■ **Problem to solve**
Transcribe the full listing without changing a word, and omit its pictures.

•••

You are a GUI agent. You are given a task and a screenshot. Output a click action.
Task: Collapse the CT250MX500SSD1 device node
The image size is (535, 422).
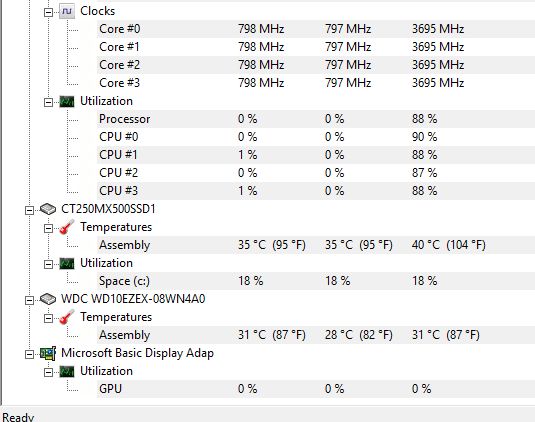(29, 210)
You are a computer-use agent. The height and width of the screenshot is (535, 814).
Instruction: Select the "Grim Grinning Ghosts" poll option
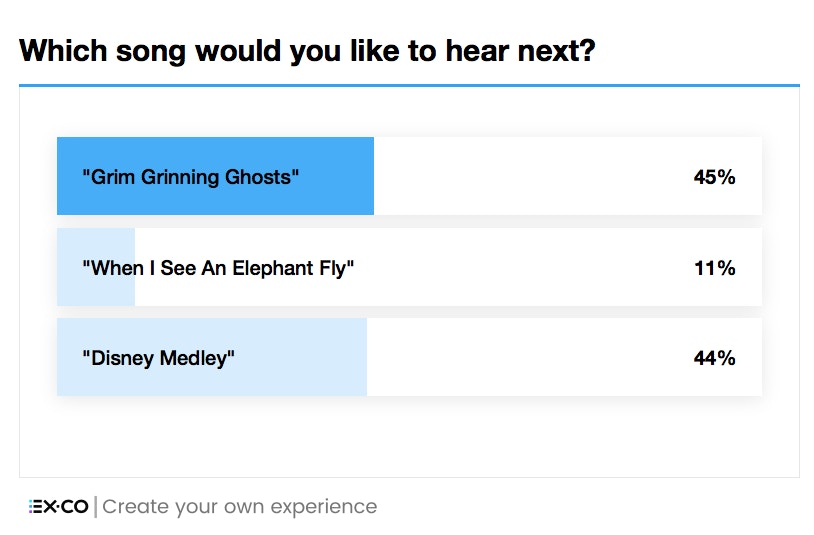(x=409, y=176)
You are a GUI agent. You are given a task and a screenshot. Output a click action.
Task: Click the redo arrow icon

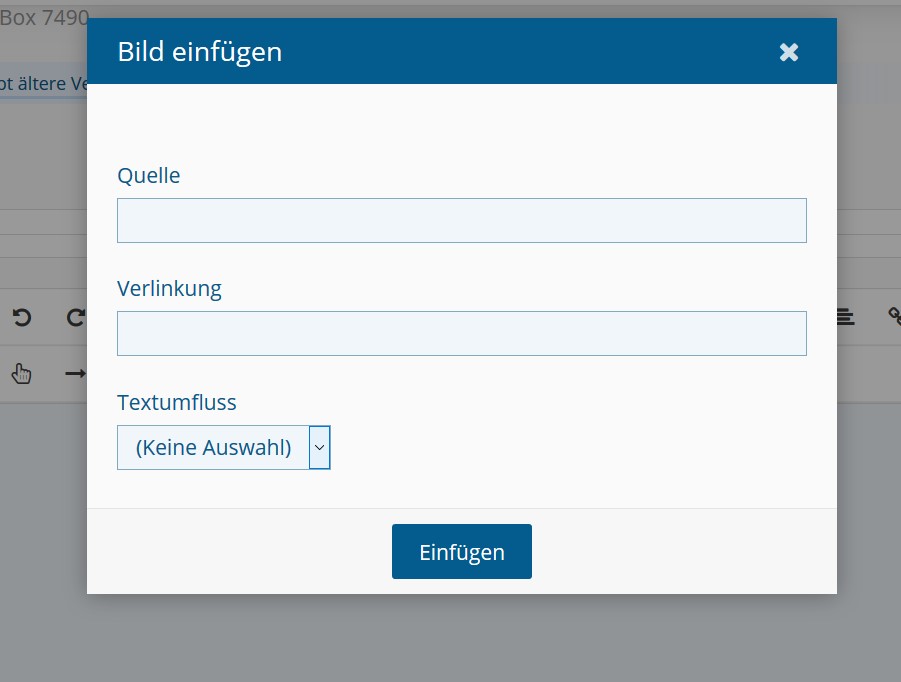(x=75, y=318)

•••

■ **Expected answer**
You are a GUI agent. You are given a task and a screenshot. Output a click action.
Task: Collapse the CT250MX500SSD1 device node
The image size is (535, 422).
(29, 210)
You are a computer-use agent. The height and width of the screenshot is (535, 814).
Instruction: Select the "Grim Grinning Ghosts" poll option
(x=409, y=176)
You are a GUI agent. You are given a task and a screenshot. Output a click action.
Task: Click the redo arrow icon

(x=75, y=318)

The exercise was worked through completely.